Task prompt >> Exactly as they appear, write the lines from the one containing "Given: Select the O/R Mapping category tag" to the final line of the entries, leaving pictures out.
*** Source material Section Begins ***
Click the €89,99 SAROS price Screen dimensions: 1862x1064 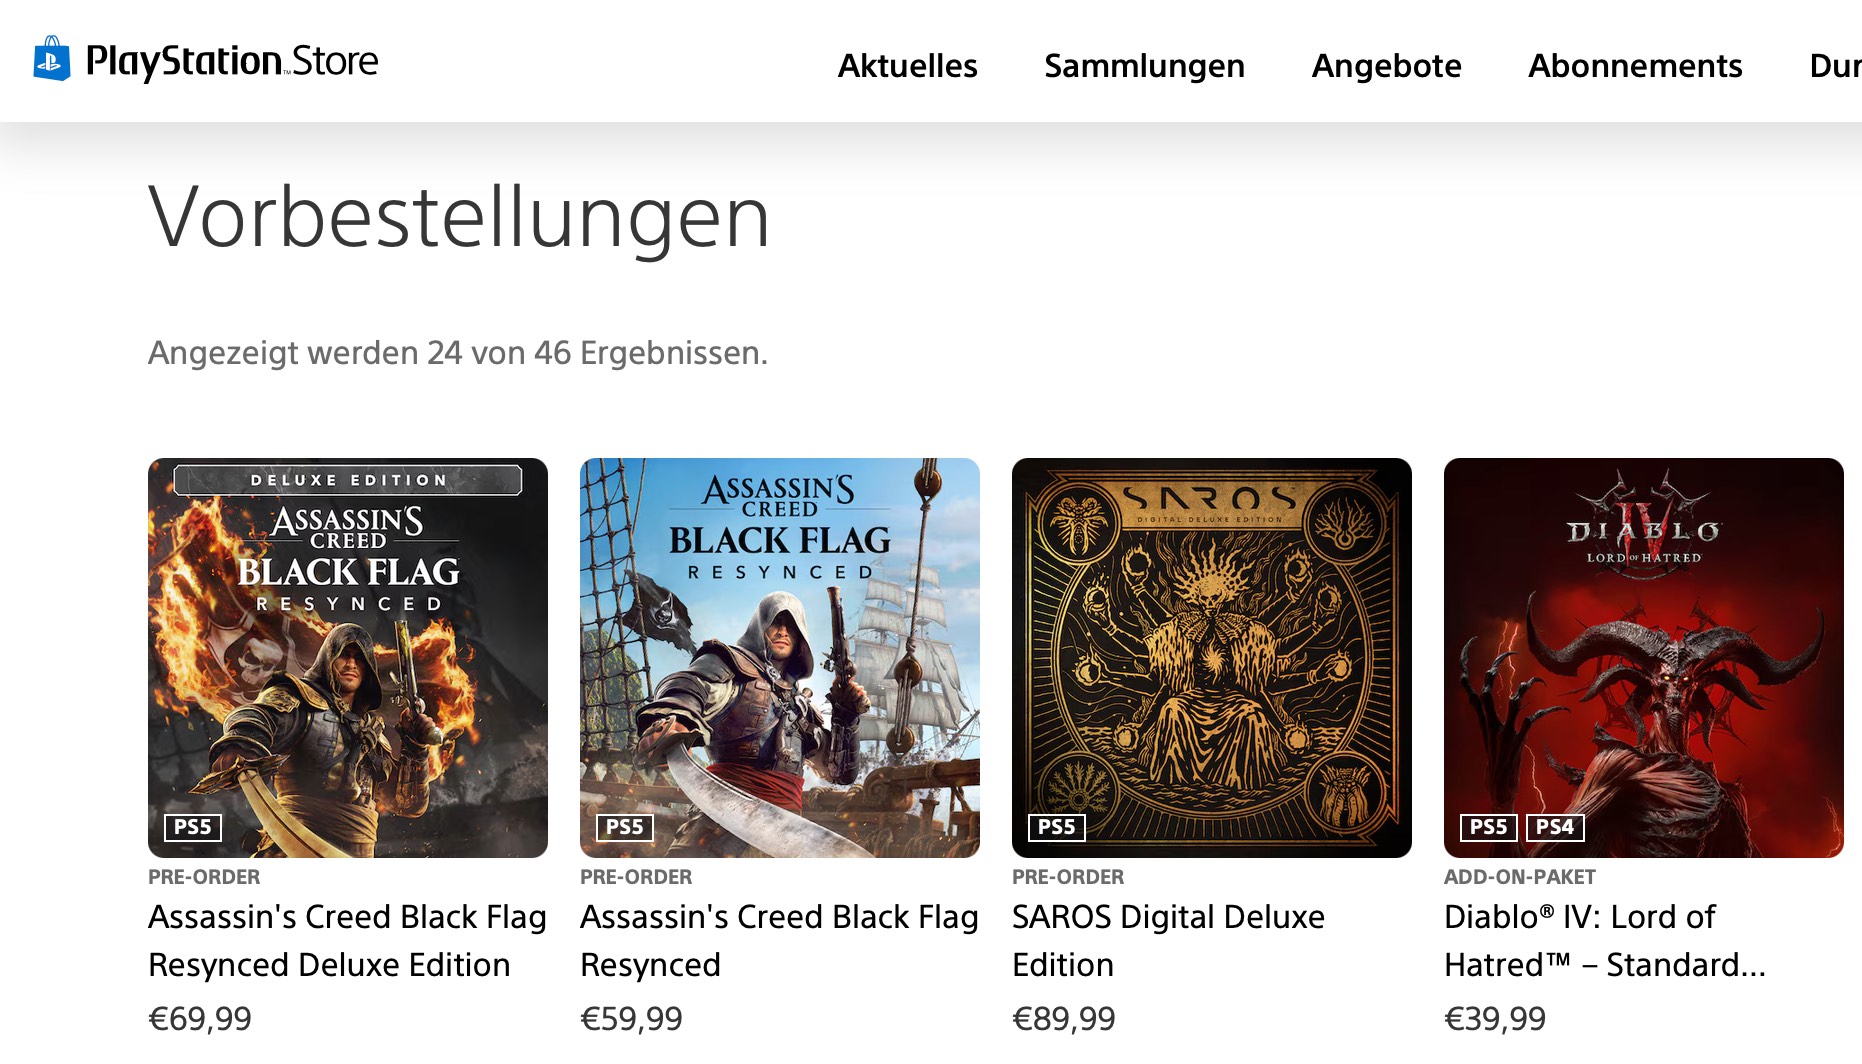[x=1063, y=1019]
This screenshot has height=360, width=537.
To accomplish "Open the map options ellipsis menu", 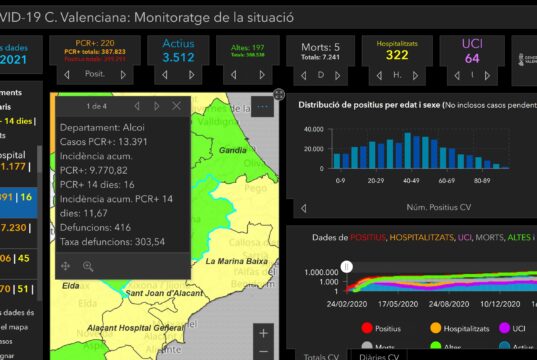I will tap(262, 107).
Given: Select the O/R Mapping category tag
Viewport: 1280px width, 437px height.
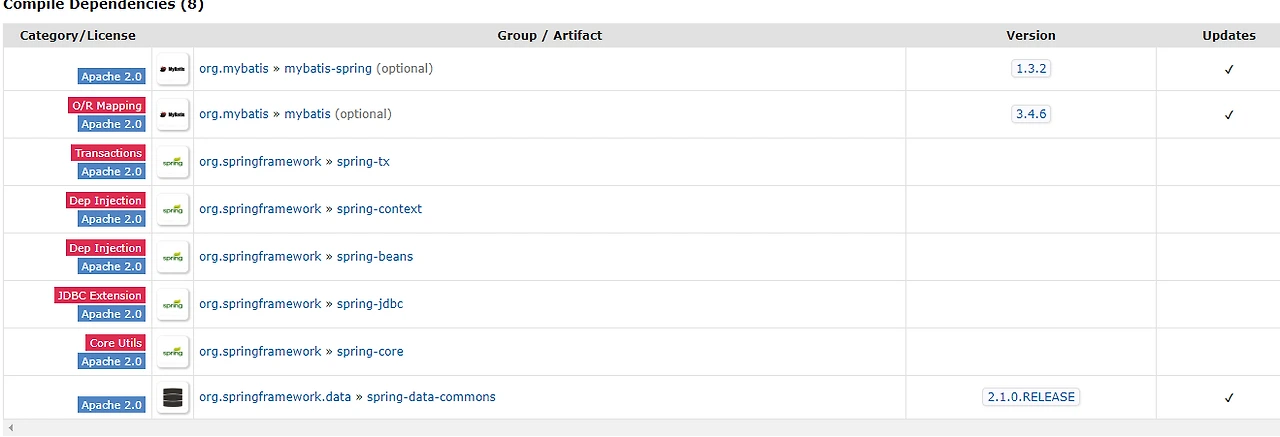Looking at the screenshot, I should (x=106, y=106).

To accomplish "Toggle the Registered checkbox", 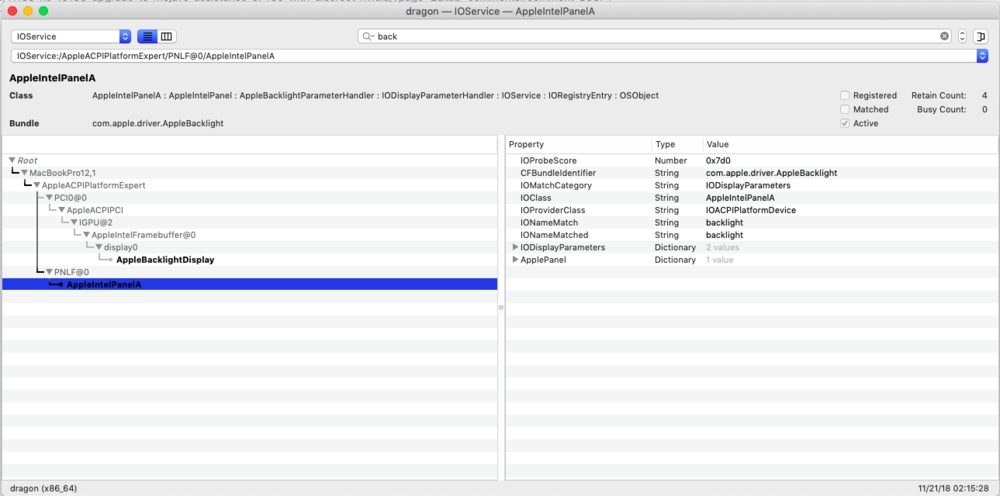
*** Source material Section Ends ***
Result below >>
Given: Select the O/R Mapping category tag
Viewport: 1280px width, 437px height.
Looking at the screenshot, I should (x=106, y=106).

To accomplish "Toggle the Registered checkbox", 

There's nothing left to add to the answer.